Texte présenté ->
......

C’est pourquoi j’ai voulu que cette histoire soit réaliste. J’ai voulu m’assurer que tous les mécanismes que je décrivais soient réalistes. Que ce soit à l’intérieur du sous-marin, l’irréversibilité d’un ordre de tir nucléaire une fois que le Président l’a envoyé, tout cela est totalement exact. Je ne me serais pas amusé à inventer des choses comme ça pour créer des rebondissements scénaristiques, ce sont des sujets graves, il ne faut pas raconter n’importe quoi.

......

Extraits de données ->
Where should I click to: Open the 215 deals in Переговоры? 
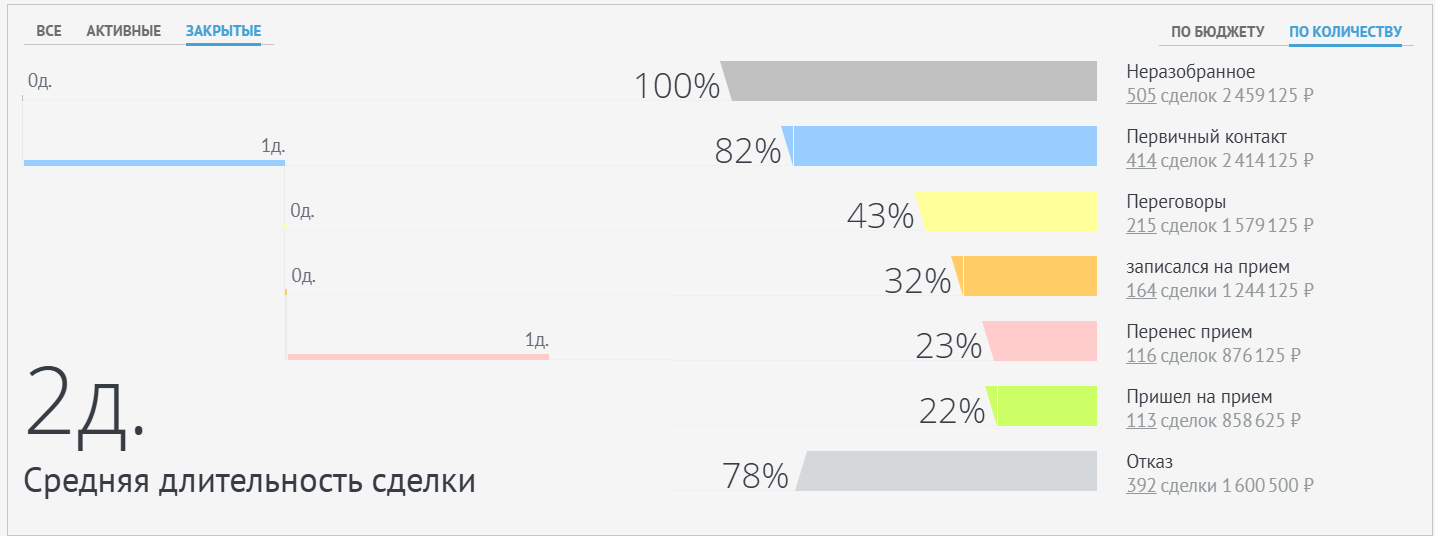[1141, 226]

......

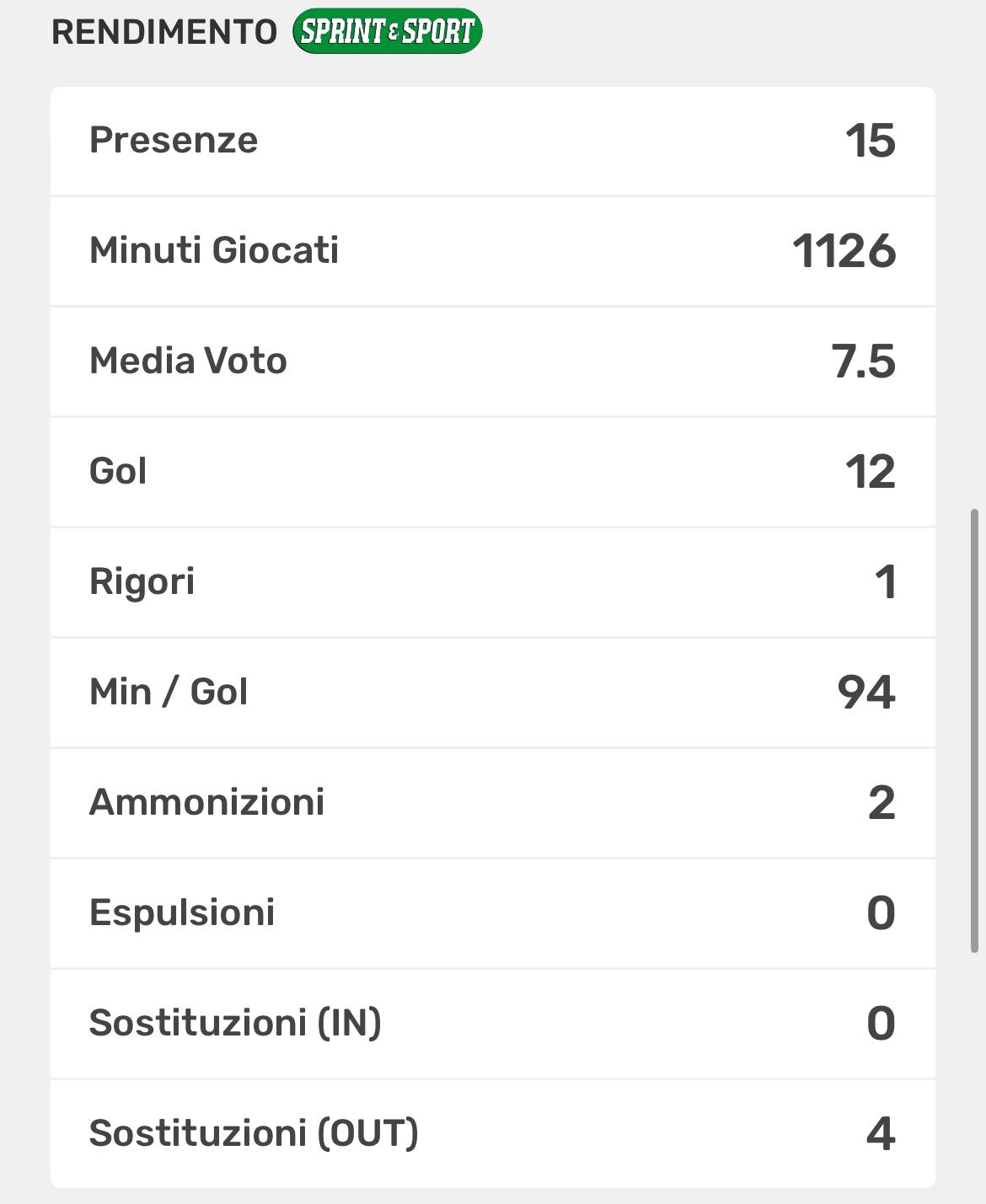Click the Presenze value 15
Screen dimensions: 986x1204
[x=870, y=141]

......

Énoncé 1 ->
Recopiez mot pour mot le passage du texte sur le sous-marin qui commence par « C’est pourquoi j’ai » et se poursuit jusqu'à « raconter n’importe quoi. ».
Énoncé 2 ->
Dans les lignes de données, transcrivez à l'identique uniquement les lignes allant de celle qui contient « Where should I » jusqu'à celle qui contient « [1141, 226] », toutes deux incluses. Omettez les images dans votre réponse.

Bonne réponse 1 ->
C’est pourquoi j’ai voulu que cette histoire soit réaliste. J’ai voulu m’assurer que tous les mécanismes que je décrivais soient réalistes. Que ce soit à l’intérieur du sous-marin, l’irréversibilité d’un ordre de tir nucléaire une fois que le Président l’a envoyé, tout cela est totalement exact. Je ne me serais pas amusé à inventer des choses comme ça pour créer des rebondissements scénaristiques, ce sont des sujets graves, il ne faut pas raconter n’importe quoi.

Bonne réponse 2 ->
Where should I click to: Open the 215 deals in Переговоры? 
[1141, 226]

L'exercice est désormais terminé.